Copy, word for word, the lines of the entries below between the one with "Viewport: 760px width, 513px height." and the one with "Click the top Reset Section button", inclusive, and leave out everything else.

Records to process:
-------------------------
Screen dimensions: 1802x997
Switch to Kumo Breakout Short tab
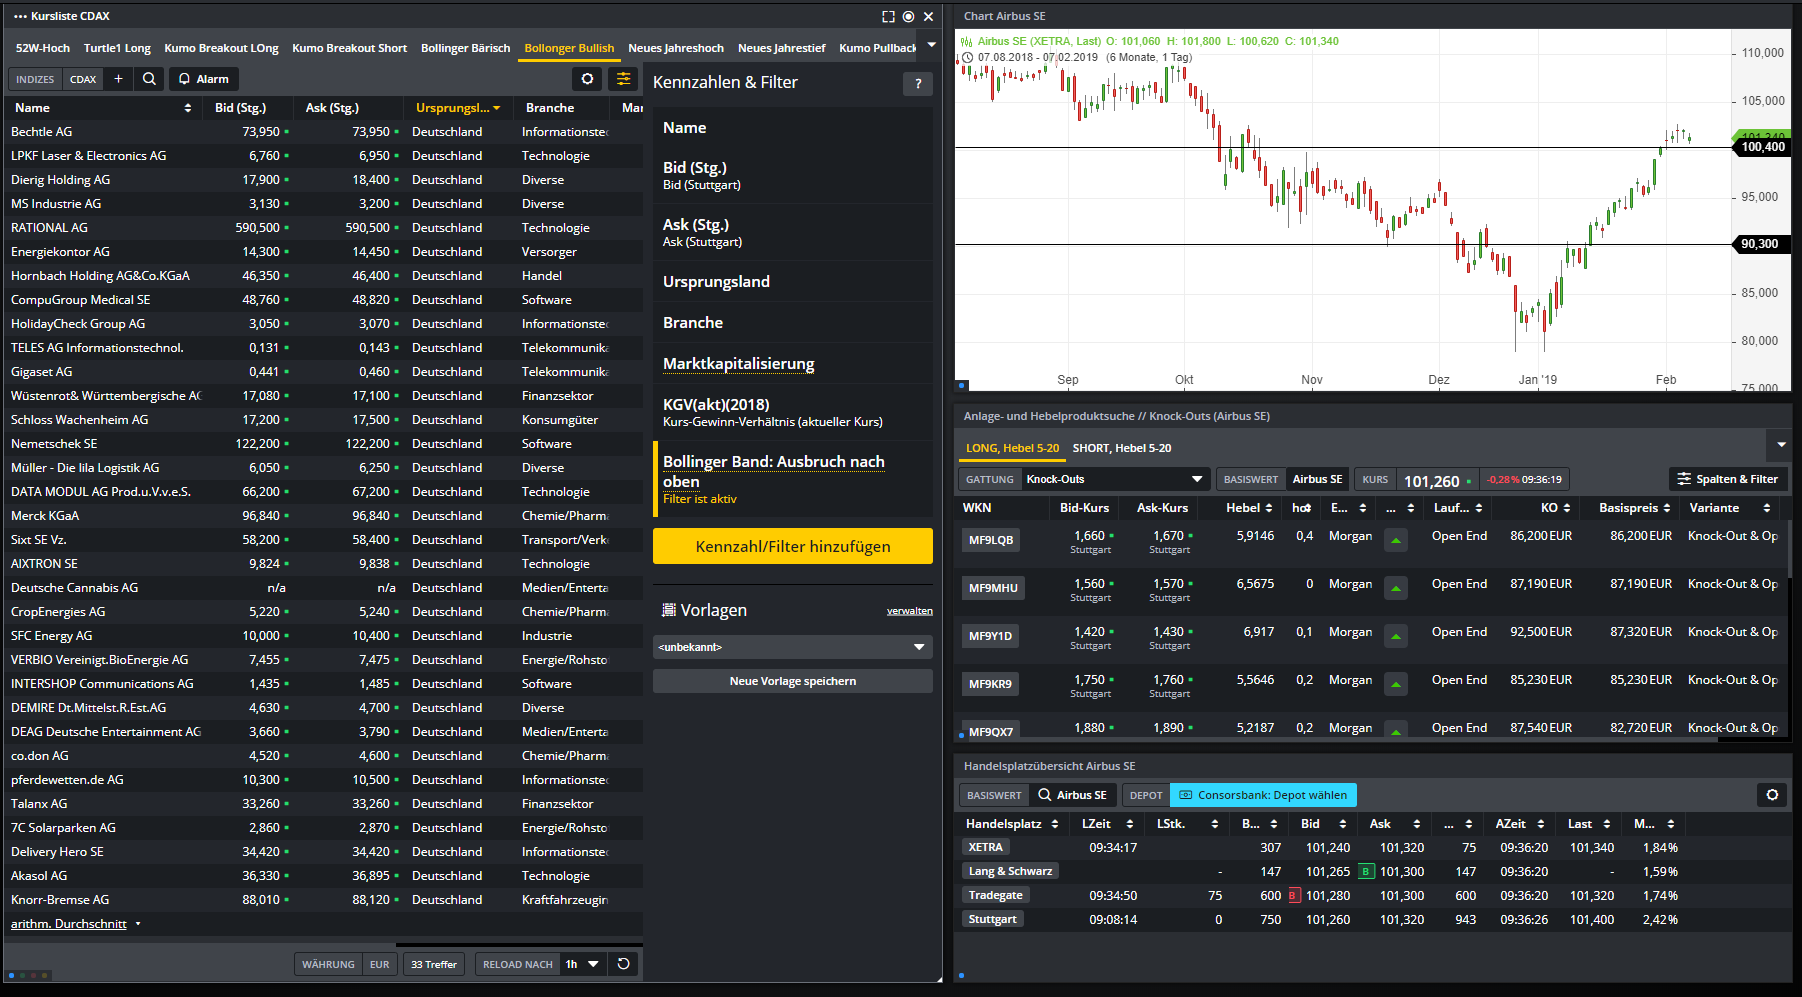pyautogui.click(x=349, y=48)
-------------------------
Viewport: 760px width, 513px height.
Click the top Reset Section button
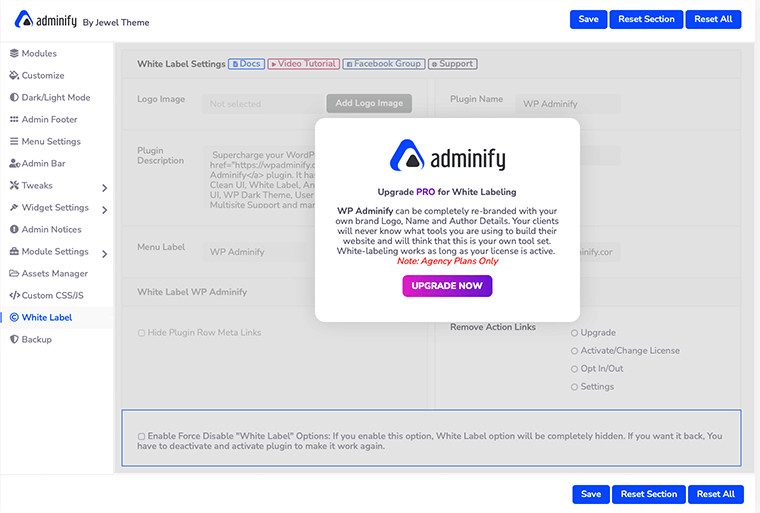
-------------------------
Completed task:
Viewport: 760px width, 513px height.
Click the top Reset Section button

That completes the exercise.